Instead of facing the Haka before their encounter with New Zealand on Saturday, the Italians huddled together in a tight circle with their backs to the New Zealanders. This, according to centre Luke McAlister, made the All Blacks "a little more angry".
"The traditional thing is to stand up and respect it and by them not doing that it was pretty disrespectful," he said.
Furthermore the NZ Herald claimed it was "a sad indictment on the Italians that they made a premeditated decision to give [the Haka] the cold shoulder".
Sad indictment? I'm afraid the only sad indictment applies to all-too-predictable reaction of the overly precious Kiwis. Once again it is demanded that the world respects their Haka (we have to endure it, why on earth do we have to respect it?). Not only that, but the list of actions that are disrespectful continues to grow, including:
- turning your back on the Haka and ignoring it;
- practising kicking at the other end of the pitch a la Davd Campese;
- getting the face of the All Blacks a la Richard Cockerill;
- standing in a semi circle with your captain in the centre and then throwing a blade of grass into the wind (this, despite having taken advice from a Maori elder on how to receive the Haka, led to Lions' captain Brian O'Driscoll nearly having his career ended by Messrs Umaga and Mealamu some minutes later);
- as spectators, singing to encourage your own team as the crowd did at Twickenham last year;
- daring to suggest that the Haka is performed before the home National Anthem.

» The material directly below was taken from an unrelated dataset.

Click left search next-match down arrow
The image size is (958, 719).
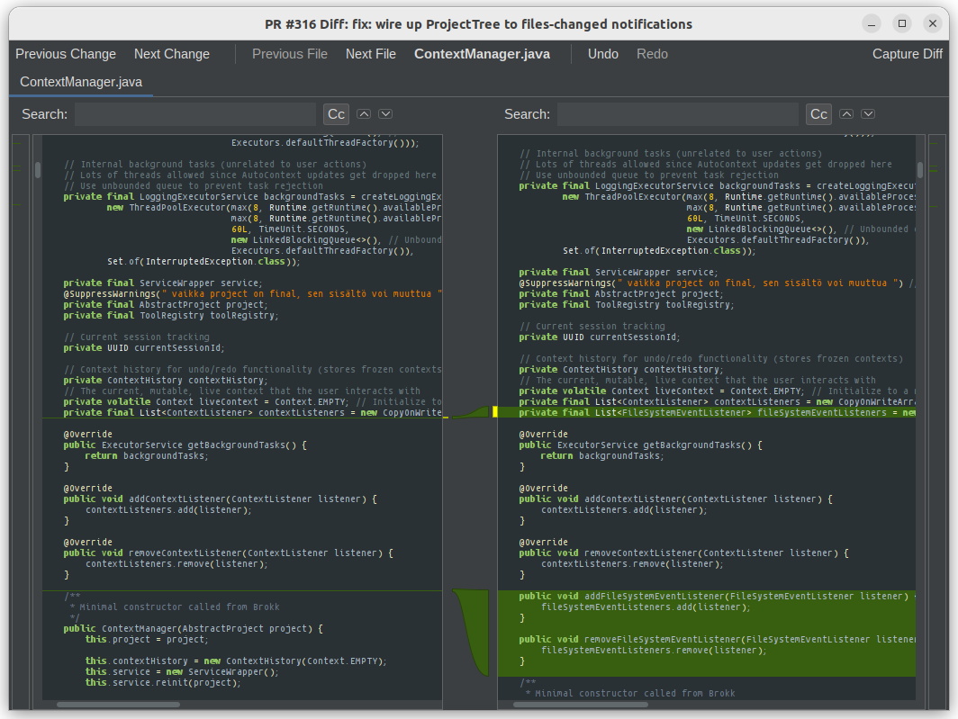point(385,114)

The New Zealand players have time and time again suggested that they perform this dance for themselves, to help psyche themselves up for the game. The other leading nations have no equivalent (despite Jake White's farcical suggestion earlier this summer). Consequently, while there's no doubt that the Haka currently adds to the pageantry of the occasion, the Kiwis need reminding once again that to be allowed to perform it is a privilege and not a right.